Q: Is cut ever acceptable in production Prolog code?

Yes — in two narrow situations. First, green cuts that do not change the set of solutions but only remove redundant choice points for performance (e.g., after a deterministic type check where you know no other clause can match). Second, in explicitly procedural, non-backtracked predicates like main/0 entry points. The test: remove the cut and verify the predicate still gives correct answers. If removing it changes the answers, it is a red cut and a liability. For anything relational, replace it with if_/3, dif/2, or CLP constraints.

Q: Can I use assertz/1 for caching (memoization) safely?

Manual assertz-based memoization is fragile and the wrong tool. SWI-Prolog provides a purpose-built, sound alternative: the table/1 directive (tabling). Declare ':- table fib/2.' above your predicate and SWI-Prolog automatically memoizes results in a per-call trie that is thread-safe and correctly handles the Prolog execution model, including tabling of cyclic terms. Use ?- abolish_all_tables. to clear the cache. This is safer, faster, and requires zero manual retract logic.

Q: How do I know if my predicate is truly relational?
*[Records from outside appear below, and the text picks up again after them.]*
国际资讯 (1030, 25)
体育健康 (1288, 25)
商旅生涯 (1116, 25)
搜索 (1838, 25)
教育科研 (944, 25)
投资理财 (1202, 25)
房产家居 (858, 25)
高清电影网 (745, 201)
Run it in at least three query modes: ground-in (all arguments bound), partially-instantiated (some arguments unbound), and reverse (output argument as input). If any mode produces an error or a wrong answer while a correct answer logically exists, the predicate is not fully relational. A quick checklist: does it use is/2 with unbound variables? Does it use var/1 or nonvar/1 as guards? Does it use !/0 in a way that changes answers? If yes to any of these, it needs refactoring toward the constraint-based alternatives shown in this guide.